Озабоченность смертью здесь строго функциональна: устраняя человека, она открывает дорогу тем, кого обычно не слышно, – камням, цветам, птицам. Все они участвуют в созидании окружающего мира, может быть, в большей степени, чем человек. Они активны, и им доступно непосредственно действие – по меньшей мере они могут удерживать на себе взгляд, вступать в бессловесный разговор. Все персонажи этого мира становятся вещами, но, так как эти вещи говорят и действуют, они перестают отличаться от человека, который, в свою очередь, утрачивает соответствующие способности.

Эти стихи ставят вопрос о человеческой исключительности. Насколько голос, который всегда принадлежал только человеку, действительно ему принадлежит? Не выступает ли человек всего лишь медиумом бессловесных существ и предметов? Вещи, звери и растения всегда находятся под пристальным взглядом, представлены во всей полноте своего существования, а человек – словно всегда не в фокусе. Человек расщеплен, и он либо слабо угадывается в формах глагола, либо вовсе исключен из происходящего. Личность устранена: местоимения опущены, а глаголы многозначны – понять, кто действует в этих стихах, зачастую невозможно.

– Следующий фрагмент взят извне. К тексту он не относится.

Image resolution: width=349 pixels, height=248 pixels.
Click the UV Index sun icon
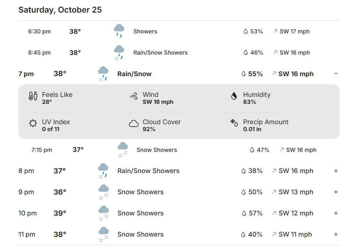[x=33, y=123]
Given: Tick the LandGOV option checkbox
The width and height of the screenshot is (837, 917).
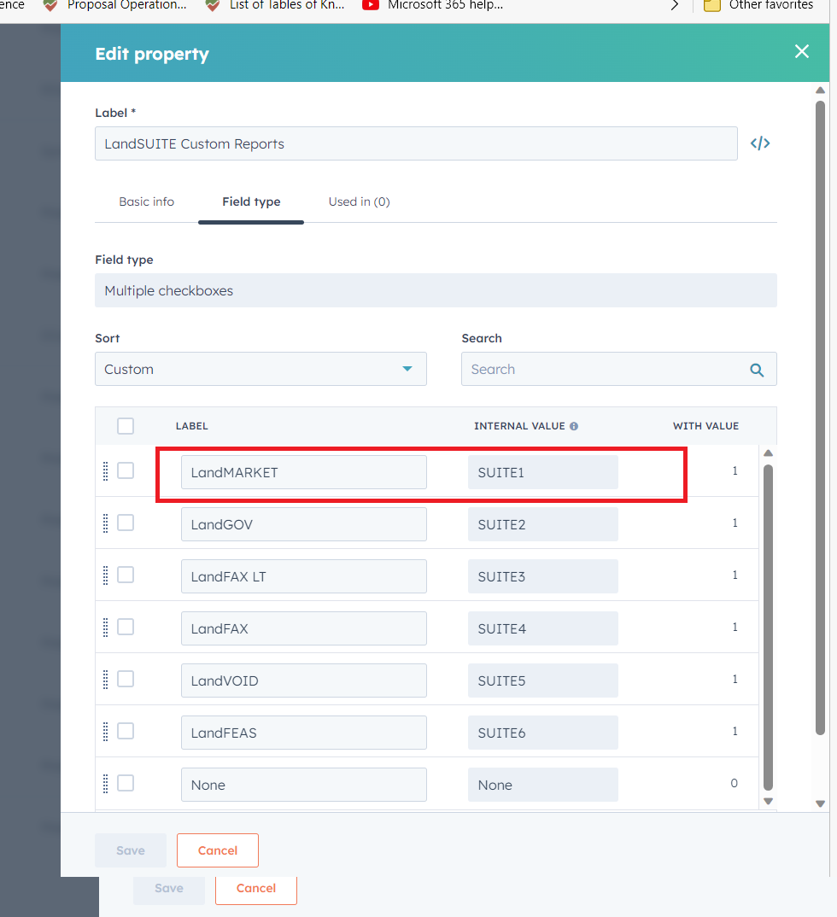Looking at the screenshot, I should click(x=126, y=523).
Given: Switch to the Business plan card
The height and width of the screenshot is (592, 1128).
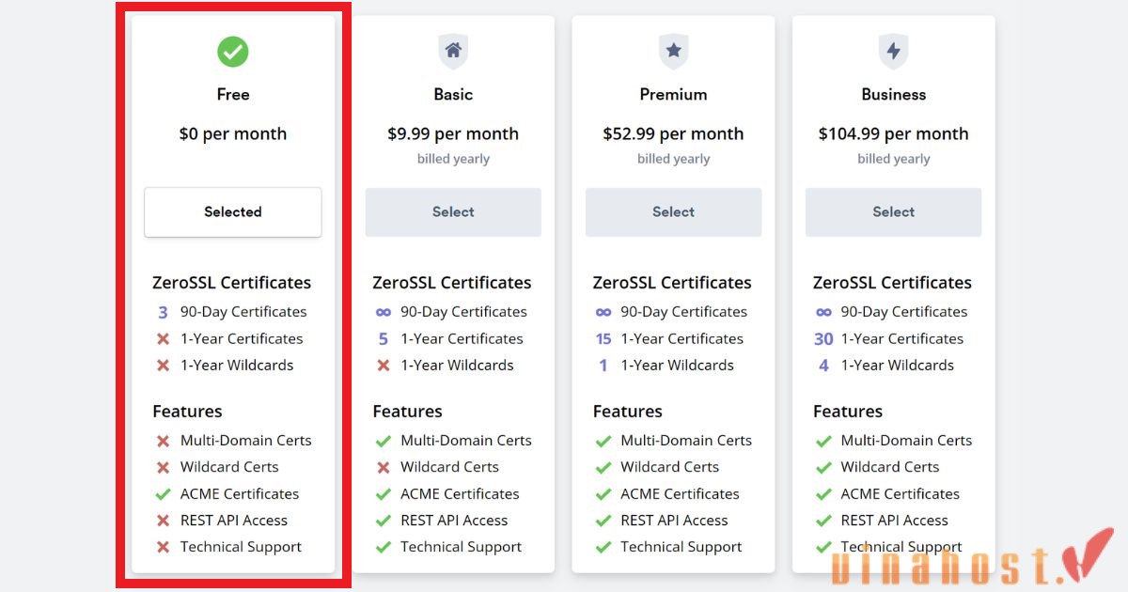Looking at the screenshot, I should coord(893,211).
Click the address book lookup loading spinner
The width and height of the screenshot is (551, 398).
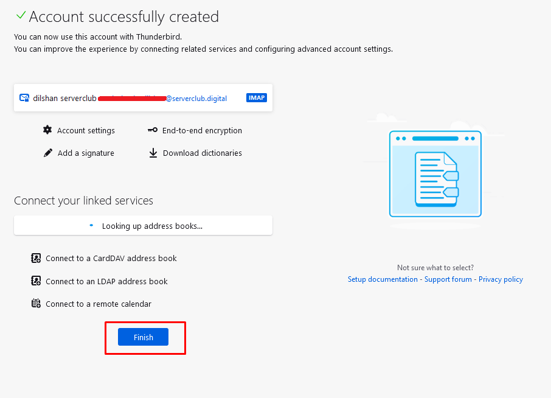coord(92,226)
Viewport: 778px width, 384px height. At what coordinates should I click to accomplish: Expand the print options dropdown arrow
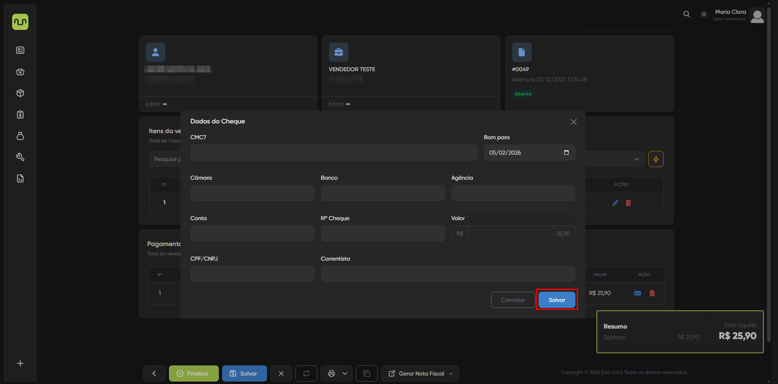(345, 373)
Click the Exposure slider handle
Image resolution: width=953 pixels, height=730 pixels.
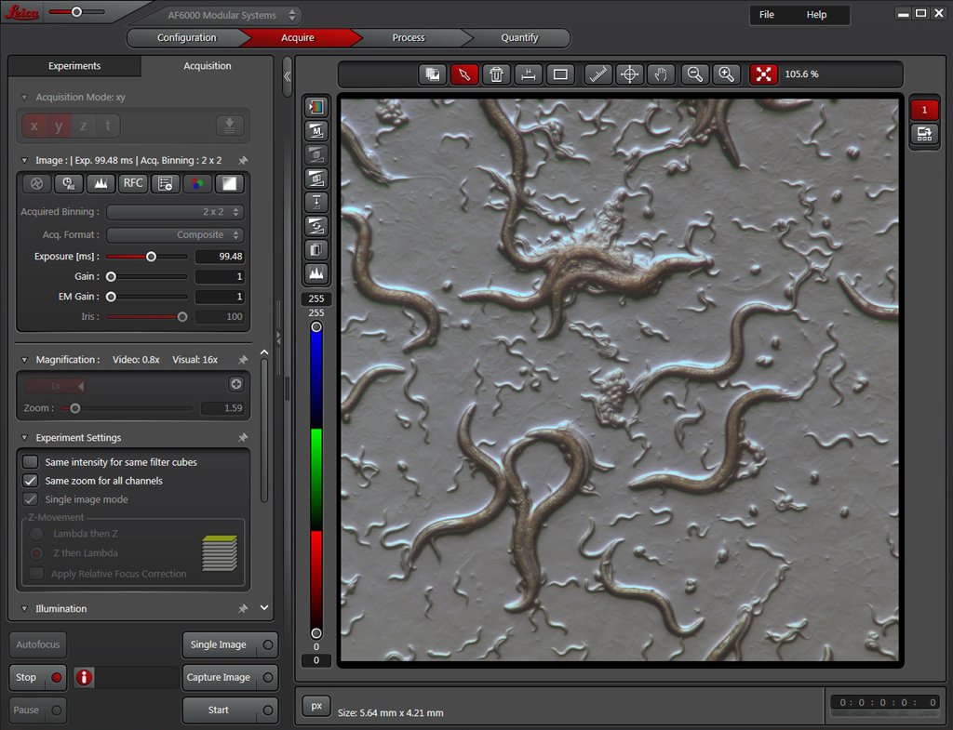point(152,257)
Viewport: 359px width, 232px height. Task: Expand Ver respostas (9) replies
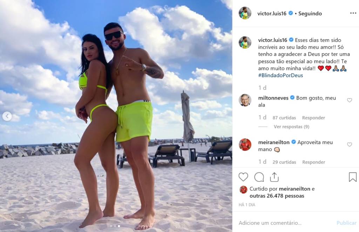(291, 127)
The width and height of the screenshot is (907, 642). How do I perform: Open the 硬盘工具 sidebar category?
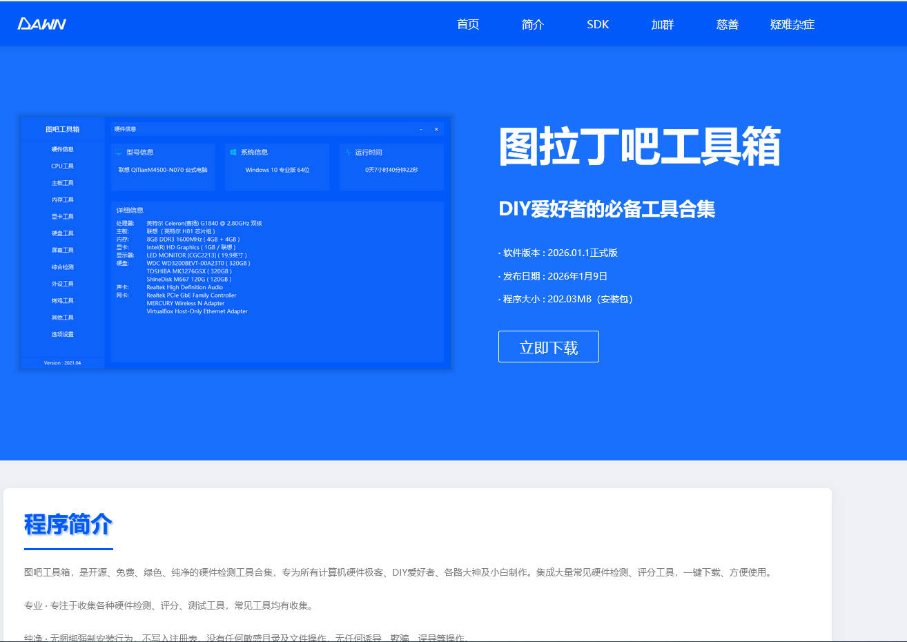click(x=62, y=233)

Переход за пределы смерти часто связан с утратой привычных языковых характеристик – рода, одушевленности. Синтаксическая неопределенность этих стихов словно бы призвана отразить происходящие на границе умирания изменения. В каждом стихотворении восходит зерно человеческой смерти, а без этого, по Морису Бланшо, невозможно искусство как таковое.

 

[1] Магун Артемий. Интериоризация слова // Анна Глазова. Петля. Невполовину. – М.: Новое литературное обозрение, 2008.